The theme was roughly: “Some exciting New Zealand Pinot Noir never tasted before”, which meant that some of them were quite new on the market but already have praise from the ‘professionals’, and some of them might not be as new but had never been tasted in any of the tastings I have been running for the last three years – and meant to be really good too.
During the tasting, we only explored three famous Pinot regions out of the five or six recognised ones: Martinborough, Marlborough and Central Otago. Don’t get me wrong! There are amazing wines in Nelson (Neudorf, Greenhough) and in Canterbury / Waipara (Pegasus Bay, Mountford), but most of the good ones we had tried already.
To make the tasting and the results as objective and fun as possible, I have decided to try them ‘in the dark’, or ‘blind’ to be more accurate, which is the only way to get a proper opinion of a wine.
Among the eight wines, six were of really good quality. However, how terribly hard it was to point out the famous regional or ‘terroir’ characteristics! Almost impossible to me, although I have to say that my experience in New Zealand Pinot is still pretty short (less than 3 years) compared to most of you, I guess.
Please find below the six ‘winners’, i.e. the ones that got at least a majority’s acknowledgement, if not the unanimity. There are ordered from the cheapest to the dearest.
Julicher “J” Martinborough 2003: $36
Pronounced U – li – ka.
Funny that this one was a hit since I think I have reviewed it in this column not long ago. Definitely, the best deal of the night! A true Martinborough wine from this stunning vintage - only the second vintage of the winery, (founded in 1997); one to watch and follow. I’d love to try it in a blind tasting with its famous cousins such as Ata Rangi, Martinborough Vineyards, Nga Waka, Te Kairanga. I would not be surprised to see it performing very well at almost half the price of the Martinborough Vineyards!
La Strada Marlborough 2004: $39
La Strada is the little sister label (or brother, as you like), of the famous Fromm winery. I’d call it a proper ‘Second Wine’ as it is all made by the team at Fromm and the fruit comes from their own vineyards – sometimes slightly younger vines, sometimes not quite as good to go into the top two wines, the Clayvin Vineyard and the Fromm one. A delicious and harmonious wine; not a pretty wine. Serious fruit, slightly austere but very pure and clean. Not any over extraction in this wine. The tannins are present but nicely melted. A great buy that still has a few years to go.
Wild Earth Central Otago 2005: $40
Saying that I was looking forward to trying this wine would be an understatement. So many of my customers have asked for this wine! My expectations were high and the wine didn’t let me down. A great, great Central Otago Pinot Noir on a very difficult and tiny vintage. Wild Earth wines are made with the help of the famous Michele Richardson who has been working as a senior winemaker for Villa Maria for ages, with many successes under her belt. For a Central Otago wine, I was amazed by its finesse and subtlety. Many of the tasters of the night opted for Martinborough! A very impressive start for a very young vineyard.
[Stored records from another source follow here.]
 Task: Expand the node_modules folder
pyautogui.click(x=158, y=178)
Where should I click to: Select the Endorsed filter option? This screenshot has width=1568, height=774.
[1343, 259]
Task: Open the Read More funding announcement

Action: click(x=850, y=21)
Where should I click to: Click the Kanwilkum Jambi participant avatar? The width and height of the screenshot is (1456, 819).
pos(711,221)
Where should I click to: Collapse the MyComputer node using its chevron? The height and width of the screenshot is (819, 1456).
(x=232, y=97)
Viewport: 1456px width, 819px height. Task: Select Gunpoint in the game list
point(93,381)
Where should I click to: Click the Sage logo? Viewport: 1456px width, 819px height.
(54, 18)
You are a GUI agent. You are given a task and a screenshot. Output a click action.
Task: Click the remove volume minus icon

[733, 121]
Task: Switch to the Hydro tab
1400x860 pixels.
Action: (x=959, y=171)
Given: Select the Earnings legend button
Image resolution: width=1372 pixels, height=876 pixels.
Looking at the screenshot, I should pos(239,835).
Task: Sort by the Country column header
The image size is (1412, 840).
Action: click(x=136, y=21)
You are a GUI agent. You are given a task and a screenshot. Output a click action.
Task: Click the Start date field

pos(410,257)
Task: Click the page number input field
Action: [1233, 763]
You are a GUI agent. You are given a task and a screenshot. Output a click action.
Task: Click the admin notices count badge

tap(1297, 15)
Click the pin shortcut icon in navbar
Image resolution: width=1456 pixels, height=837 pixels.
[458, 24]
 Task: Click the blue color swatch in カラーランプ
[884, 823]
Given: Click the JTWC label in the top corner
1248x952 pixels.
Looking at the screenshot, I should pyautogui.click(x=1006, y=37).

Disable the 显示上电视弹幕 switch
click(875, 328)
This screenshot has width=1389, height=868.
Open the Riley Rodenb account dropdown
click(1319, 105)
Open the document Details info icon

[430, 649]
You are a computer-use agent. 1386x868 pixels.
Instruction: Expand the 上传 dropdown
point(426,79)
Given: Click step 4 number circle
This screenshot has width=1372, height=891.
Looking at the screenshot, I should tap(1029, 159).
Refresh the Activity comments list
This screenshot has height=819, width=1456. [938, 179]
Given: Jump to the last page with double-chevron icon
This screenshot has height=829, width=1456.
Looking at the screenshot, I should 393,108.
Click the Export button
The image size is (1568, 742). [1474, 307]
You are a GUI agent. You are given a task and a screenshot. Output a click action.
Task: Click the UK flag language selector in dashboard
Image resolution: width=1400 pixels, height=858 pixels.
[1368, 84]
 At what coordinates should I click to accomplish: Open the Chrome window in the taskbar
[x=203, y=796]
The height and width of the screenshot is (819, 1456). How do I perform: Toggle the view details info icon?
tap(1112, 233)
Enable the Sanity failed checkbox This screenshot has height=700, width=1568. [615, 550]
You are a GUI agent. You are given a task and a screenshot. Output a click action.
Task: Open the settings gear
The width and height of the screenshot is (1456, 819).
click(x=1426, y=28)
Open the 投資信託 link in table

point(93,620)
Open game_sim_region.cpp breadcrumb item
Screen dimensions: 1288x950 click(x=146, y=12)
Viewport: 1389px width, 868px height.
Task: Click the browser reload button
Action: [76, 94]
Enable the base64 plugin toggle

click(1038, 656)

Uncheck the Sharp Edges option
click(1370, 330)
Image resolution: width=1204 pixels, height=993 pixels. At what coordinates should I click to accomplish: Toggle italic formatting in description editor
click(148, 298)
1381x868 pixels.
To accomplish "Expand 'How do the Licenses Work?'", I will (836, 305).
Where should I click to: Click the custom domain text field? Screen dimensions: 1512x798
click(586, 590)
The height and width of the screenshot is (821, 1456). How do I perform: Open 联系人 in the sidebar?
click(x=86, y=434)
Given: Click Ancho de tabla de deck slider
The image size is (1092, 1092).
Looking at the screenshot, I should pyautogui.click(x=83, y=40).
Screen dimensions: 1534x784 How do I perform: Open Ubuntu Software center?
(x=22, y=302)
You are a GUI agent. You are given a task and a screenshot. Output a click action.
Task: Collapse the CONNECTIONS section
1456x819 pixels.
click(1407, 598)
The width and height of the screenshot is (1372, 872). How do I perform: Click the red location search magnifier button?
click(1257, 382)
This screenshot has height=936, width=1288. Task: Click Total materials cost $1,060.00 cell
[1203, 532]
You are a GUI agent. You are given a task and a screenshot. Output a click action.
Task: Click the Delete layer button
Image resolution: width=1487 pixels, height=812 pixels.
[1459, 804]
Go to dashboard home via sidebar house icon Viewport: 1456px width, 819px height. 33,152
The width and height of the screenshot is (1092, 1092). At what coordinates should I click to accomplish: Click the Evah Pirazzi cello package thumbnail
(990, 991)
Ma Maison Martinborough 2006: $42
Talking about impressive starts, this wine should be mentioned too. Ma Maison (My House en Francais) is a small vineyard owned by a dentist from Wellington (Mr Edward Leung). Apparently, it’s only the third vintage of this wine and for such a young wine, shows delicious fruit, firm yet soft tannins and is dangerously drinkable. They apparently make a Reserve wine that is to be released soon and you can count on me to give you a full report as soon as it’s available.
Dog Point Marlborough 2005: $44
My faithful readers (or should I say reader) will have noticed my admiration for this winery and its wines. That’s not a secret. I was however delighted to see that almost everyone really enjoyed it – apart from a Central Otago freak! I am always surprised by such depth in a Marlborough Pinot with mild spices, and complex fruit flavour aromas that will undoubtedly age beautifully towards a much more Burgundian style. Made by two guys, previous employees and actors of the Cloudy Bay success. To be continued…
Fromm “Clayvin Vineyard” 2004: $64
OK it’s not cheap but honestly it is deserved. A true terroir expression wine. You get ripe dark-fruit flavours, great balance, elegance and fine texture. A bit of chocolate, a hint of mocha, slightly herbal, almost earthy. As they put it at Fromm: “ A New World Pinot with an elusive Old World dimension”. This wine has a huge potential. If I could, I’d love to get a case and see it evolved once a year for the next twelve years. This wine enters my New Zealand Pinot Top 10 and should remain in it for many consecutive weeks!!!